To gain insight into the response of mulberry to phytoplasma-infection, the expression profiles of mRNAs and proteins in mulberry phloem sap were examined. A total of 955 unigenes and 136 proteins were found to be differentially expressed between the healthy and infected phloem sap. These differentially expressed mRNAs and proteins are involved in signalling, hormone metabolism, stress responses, etc. Interestingly, we found that both the mRNA and protein levels of the major latex protein-like 329 (MuMLPL329) gene were increased in the infected phloem saps.
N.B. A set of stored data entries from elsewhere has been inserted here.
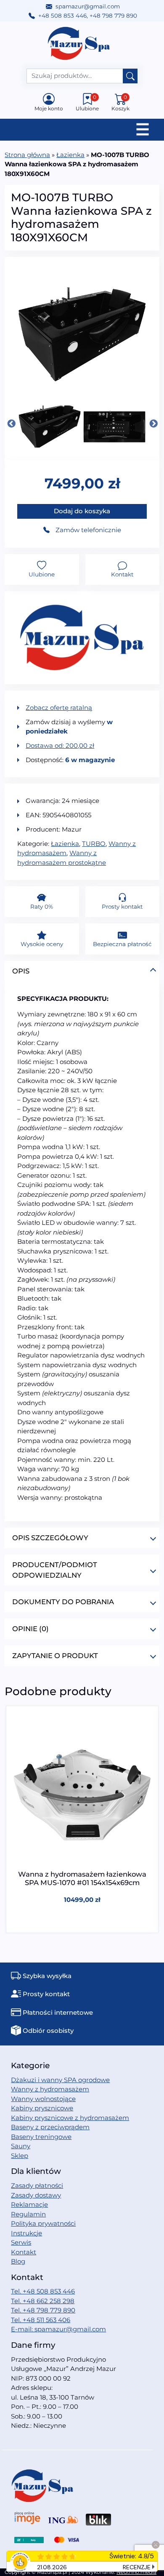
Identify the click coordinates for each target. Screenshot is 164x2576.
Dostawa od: (60, 745)
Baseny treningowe (41, 2137)
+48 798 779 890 (113, 15)
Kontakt (23, 2252)
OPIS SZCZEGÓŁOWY (50, 1537)
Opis (20, 971)
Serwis (21, 2242)
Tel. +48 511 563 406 (40, 2320)
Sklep (19, 2156)
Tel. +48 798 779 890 (43, 2310)
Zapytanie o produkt (55, 1655)
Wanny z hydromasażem (50, 2089)
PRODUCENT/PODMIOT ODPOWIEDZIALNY (54, 1569)
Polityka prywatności (43, 2223)
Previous (11, 423)
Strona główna (27, 155)
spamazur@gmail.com (88, 6)
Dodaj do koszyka (82, 511)
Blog (18, 2261)
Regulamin (28, 2214)
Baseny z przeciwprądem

Expression of the MuMLPL329 gene was induced by pathogen inoculation and was responsive to jasmonic acid. Ectopic expression of MuMLPL329 in Arabidopsis enhances transgenic plant resistance to Botrytis cinerea, Pseudomonas syringae pv tomato DC3000 (Pst. DC3000) and phytoplasma. Further analysis revealed that MuMLPL329 can enhance the expression of some defense genes and might be involved in altering flavonoid content resulting in increased resistance of plants to pathogen infection. Finally, the roles of the differentially expressed mRNAs and proteins and the potential molecular mechanisms of their changes were discussed. It was likely that the phytoplasma-responsive mRNAs and proteins in the phloem saps were involved in multiple pathways of mulberry responses to phytoplasma-infection, and their changes may be partially responsible for some symptoms in the phytoplasma infected plants.